Project 2 - String Algorithms Q4/2010
This project is about the finding all occurrences of tandem repeats in strings.
You should implement the Stoye-Gusfield algorithm for finding all occurrences of tandem repeats in a string S of length n in time O(n log n + occ), where occ is the number of occurrences you find. The algorithm is described in the paper Simple and Flexible Detection of Contiguous Repeats Using a Suffix Tree and on the slides from the lecture about finding tandem repeats. To implement the algorithm, you need a working implementation of a suffix tree construction algorithm. You should have that from mandatoty project 1, if not, then it is time to fix it. Based on your implementation of the algorithm, you should write an application which counts the number of occurrences of branching tandem repeats and the number of occurrences of non-branching tandem repeats.
Your application should take one argument: the filename of the string to search for tandem repeats. E.g. if the file abaabaabbba.txt contains the string "abaabaabbba\n", then the application should be called as:
./tandem abaabaabbba.txt
and should output:
4 3
You can see the slides from the lecture about finding tandem repeats for an illustration of the occurrence of tandem repeats in the string abaabaabbba.
For debugging purposes you might also want your program to output the actual occurrences. To achieve the desired O(n log n) running time for finding all occurrences of branching tandem repeats, you should be carefull not the spend more time than O(|Small(v)|) at node v, e.g. if you construct the leaf-list of v by concatenating the leaf-lists of its children, you can use linked lists with a pointer to the last element, such that concatenation can be done in constant time.
The project should be in groups of 2–3 students.
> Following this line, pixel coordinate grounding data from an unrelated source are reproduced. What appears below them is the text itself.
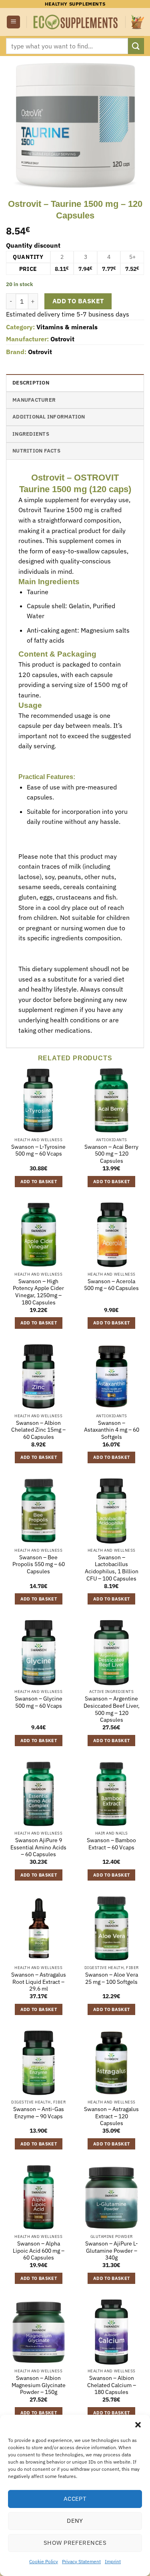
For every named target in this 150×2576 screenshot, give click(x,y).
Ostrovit (62, 339)
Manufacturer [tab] (34, 400)
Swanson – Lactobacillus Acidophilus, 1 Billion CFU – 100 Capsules (111, 1568)
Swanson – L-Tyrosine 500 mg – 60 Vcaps (38, 1151)
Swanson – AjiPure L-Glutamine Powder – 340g (111, 2250)
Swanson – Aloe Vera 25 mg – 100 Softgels (111, 1978)
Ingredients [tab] (30, 434)
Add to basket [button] (38, 1181)
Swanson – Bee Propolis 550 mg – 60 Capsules (38, 1564)
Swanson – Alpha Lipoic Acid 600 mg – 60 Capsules (38, 2250)
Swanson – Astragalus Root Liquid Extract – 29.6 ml (38, 1981)
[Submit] (136, 46)
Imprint (113, 2561)
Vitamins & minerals (67, 327)
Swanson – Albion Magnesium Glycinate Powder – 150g (39, 2385)
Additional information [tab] (48, 416)
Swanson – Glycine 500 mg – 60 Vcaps (38, 1702)
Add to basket (78, 301)
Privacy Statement (81, 2561)
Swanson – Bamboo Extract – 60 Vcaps (111, 1844)
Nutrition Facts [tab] (36, 450)
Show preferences (75, 2542)
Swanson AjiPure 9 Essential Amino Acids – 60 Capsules (38, 1847)
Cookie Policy (43, 2561)
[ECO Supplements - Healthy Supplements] (76, 22)
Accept (75, 2498)
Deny (75, 2520)
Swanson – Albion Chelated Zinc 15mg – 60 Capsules (38, 1430)
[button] (138, 2425)
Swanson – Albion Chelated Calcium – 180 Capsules (111, 2385)
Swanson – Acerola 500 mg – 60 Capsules (111, 1285)
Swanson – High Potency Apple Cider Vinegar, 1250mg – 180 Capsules (38, 1292)
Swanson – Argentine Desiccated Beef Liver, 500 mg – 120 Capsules (112, 1709)
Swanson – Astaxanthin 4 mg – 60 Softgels (111, 1430)
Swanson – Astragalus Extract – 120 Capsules (111, 2116)
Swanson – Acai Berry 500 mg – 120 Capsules (111, 1154)
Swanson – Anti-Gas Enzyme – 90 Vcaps (38, 2113)
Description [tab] (30, 382)
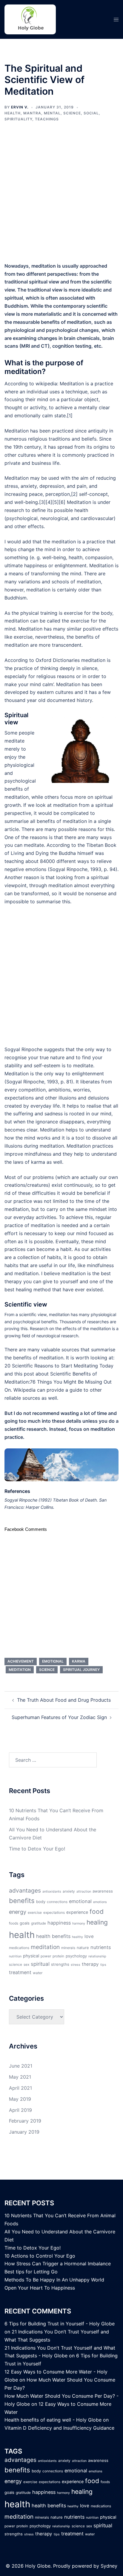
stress (75, 1965)
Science (72, 113)
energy (17, 1912)
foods (13, 1923)
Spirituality (18, 119)
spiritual (40, 1964)
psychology (76, 1956)
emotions (100, 1902)
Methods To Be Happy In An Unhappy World (54, 2280)
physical (31, 1955)
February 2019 (25, 2121)
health (22, 1935)
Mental (52, 113)
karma (78, 1661)
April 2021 (20, 2088)
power (46, 1956)
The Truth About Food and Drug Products (64, 1700)
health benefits (53, 1936)
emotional (53, 1661)
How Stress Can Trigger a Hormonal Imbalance (57, 2264)
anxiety (69, 1891)
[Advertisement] (61, 195)
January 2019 (24, 2132)
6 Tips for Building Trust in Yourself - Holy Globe (59, 2324)
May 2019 (20, 2099)
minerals (68, 1948)
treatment (20, 1972)
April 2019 (20, 2110)
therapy (90, 1964)
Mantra (32, 113)
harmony (78, 1923)
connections (57, 1902)
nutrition (15, 1956)
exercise (35, 1912)
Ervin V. (19, 107)
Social (91, 113)
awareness (103, 1891)
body (40, 1901)
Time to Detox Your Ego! (37, 1849)
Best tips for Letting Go (31, 2272)
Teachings (47, 119)
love (89, 1936)
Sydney (109, 2566)
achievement (20, 1661)
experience (77, 1912)
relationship (97, 1956)
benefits (22, 1901)
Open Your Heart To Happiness (39, 2288)
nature (83, 1947)
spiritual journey (81, 1669)
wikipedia (46, 384)
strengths (60, 1964)
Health (12, 113)
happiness (59, 1923)
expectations (54, 1912)
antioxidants (51, 1891)
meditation (20, 1669)
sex (26, 1964)
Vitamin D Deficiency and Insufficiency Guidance (59, 2428)
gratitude (38, 1923)
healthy (77, 1937)
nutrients (100, 1947)
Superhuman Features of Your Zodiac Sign (59, 1717)
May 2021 (20, 2077)
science (47, 1669)
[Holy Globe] (30, 19)
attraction (83, 1891)
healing (97, 1922)
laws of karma (29, 1162)
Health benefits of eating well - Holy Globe (53, 2420)
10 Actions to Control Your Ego (39, 2256)
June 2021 (20, 2066)
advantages (25, 1890)
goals (25, 1923)
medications (19, 1948)
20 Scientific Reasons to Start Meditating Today (58, 1366)
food (97, 1911)
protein (58, 1956)
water (37, 1973)
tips (103, 1965)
It will not be graded.
Material
To test your application, you can use the following text files, with corresponding expected output. (In the out-files, the input string is indexed from position 0.)
- abaabaabbba.txt. Expected ooutput 4 3, see abaabaabbba.out.
- abcabc.txt. Expected output 1 0, see abcabc.out.
- mississippi.txt. Expected output 4 1, see mississippi.out.
- fib10.txt (the 10th Fibonacci string). Expected output 65 170, see fib10.out.
- fib15.txt (the 15th Fibonacci string). Expected output 751 4477, see fib15.out.
- gene1.txt (a DNA string). Expected output 410 134, see gene1.out.
- gene2.txt (another DNA string). Expected output 795 449, see gene2.out.
- protein1.txt (the protein encoded by gene1). Expected output 22 8, see protein1.out.
- protein2.txt (the protein encoded by gene2). Expected output 21 2, see protein2.out.
Evaluation
The project is evaluated by an oral presentation/discussion in class on Monday, May 17. All groups should consider the following questions, such that you can participate in the discussion:
- Insights you may have had while implementing the algorithm,
- Problems encountered, if any,
- An experiment which verifies that your implementation uses no more than time O(n log n) for finding/counting all occurrences of branching tandem repeats.
To allow us to evaluate your application, you should also provide us with a "two-page report" (no e-mails): The first page should state the status of your project (does it work, have you changed something in your suffix tree implementation from project 1, ...) and a path to a linux-executable version of your application. If you write the program in a scripting language, make sure that the script is executable in itself (using the #!/... header), and if you write in Java, use a shell script to wrap the call of the java VM (see these examples). The second page should describe an experiment which verifies that your implementation uses no more than time O(n log n) for finding/counting all occurrences of branching tandem repeats, it should include a plot of measured running times, validating the O(n log n) running time. Remember to write your name and "årskortnummer" on your report.